__What the exercise asks__:
In the material below, change every "Switch to the" to "Go to the" and leave all other text as is.
**** Exercise data
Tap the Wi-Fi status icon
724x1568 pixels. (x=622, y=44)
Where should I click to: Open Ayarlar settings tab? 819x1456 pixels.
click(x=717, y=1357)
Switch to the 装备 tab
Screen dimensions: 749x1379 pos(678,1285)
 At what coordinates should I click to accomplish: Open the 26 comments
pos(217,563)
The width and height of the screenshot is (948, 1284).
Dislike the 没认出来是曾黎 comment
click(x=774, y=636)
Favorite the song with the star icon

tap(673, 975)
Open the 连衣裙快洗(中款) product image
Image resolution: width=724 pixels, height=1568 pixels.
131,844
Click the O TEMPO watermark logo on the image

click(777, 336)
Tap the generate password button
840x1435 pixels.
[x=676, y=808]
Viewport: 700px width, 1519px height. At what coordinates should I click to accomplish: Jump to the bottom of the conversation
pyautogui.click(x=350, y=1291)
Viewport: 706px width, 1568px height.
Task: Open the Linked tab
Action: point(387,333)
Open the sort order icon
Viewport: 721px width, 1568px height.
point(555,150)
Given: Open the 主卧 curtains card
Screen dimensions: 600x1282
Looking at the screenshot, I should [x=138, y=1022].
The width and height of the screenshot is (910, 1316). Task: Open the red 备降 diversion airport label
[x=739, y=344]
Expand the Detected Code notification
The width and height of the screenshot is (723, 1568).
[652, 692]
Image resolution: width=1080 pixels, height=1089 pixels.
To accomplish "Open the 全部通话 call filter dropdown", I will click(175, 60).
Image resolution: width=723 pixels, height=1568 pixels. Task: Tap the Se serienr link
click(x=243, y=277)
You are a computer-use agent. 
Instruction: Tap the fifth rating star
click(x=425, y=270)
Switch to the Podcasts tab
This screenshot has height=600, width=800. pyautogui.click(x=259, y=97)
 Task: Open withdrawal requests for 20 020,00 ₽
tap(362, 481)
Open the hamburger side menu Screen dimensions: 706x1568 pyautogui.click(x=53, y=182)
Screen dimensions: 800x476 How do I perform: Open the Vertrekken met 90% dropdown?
********
__The reply__:
Tap the Wi-Fi status icon
724x1568 pixels. (x=622, y=44)
Where should I click to: Open Ayarlar settings tab? 819x1456 pixels.
click(x=717, y=1357)
Go to the 装备 tab
Screen dimensions: 749x1379 pos(678,1285)
 At what coordinates should I click to accomplish: Open the 26 comments
pos(217,563)
The width and height of the screenshot is (948, 1284).
Dislike the 没认出来是曾黎 comment
click(x=774, y=636)
Favorite the song with the star icon

tap(673, 975)
Open the 连衣裙快洗(中款) product image
Image resolution: width=724 pixels, height=1568 pixels.
131,844
Click the O TEMPO watermark logo on the image

click(777, 336)
Tap the generate password button
840x1435 pixels.
[x=676, y=808]
Viewport: 700px width, 1519px height. At what coordinates should I click to accomplish: Jump to the bottom of the conversation
pyautogui.click(x=350, y=1291)
Viewport: 706px width, 1568px height.
Task: Open the Linked tab
Action: point(387,333)
Open the sort order icon
Viewport: 721px width, 1568px height.
point(555,150)
Given: Open the 主卧 curtains card
Screen dimensions: 600x1282
Looking at the screenshot, I should [x=138, y=1022].
The width and height of the screenshot is (910, 1316). Task: Open the red 备降 diversion airport label
[x=739, y=344]
Expand the Detected Code notification
The width and height of the screenshot is (723, 1568).
[652, 692]
Image resolution: width=1080 pixels, height=1089 pixels.
To accomplish "Open the 全部通话 call filter dropdown", I will click(175, 60).
Image resolution: width=723 pixels, height=1568 pixels. Task: Tap the Se serienr link
click(x=243, y=277)
You are a computer-use agent. 
Instruction: Tap the fifth rating star
click(x=425, y=270)
Go to the Podcasts tab
This screenshot has height=600, width=800. pyautogui.click(x=259, y=97)
 Task: Open withdrawal requests for 20 020,00 ₽
tap(362, 481)
Open the hamburger side menu Screen dimensions: 706x1568 pyautogui.click(x=53, y=182)
Screen dimensions: 800x476 How do I perform: Open the Vertrekken met 90% dropdown?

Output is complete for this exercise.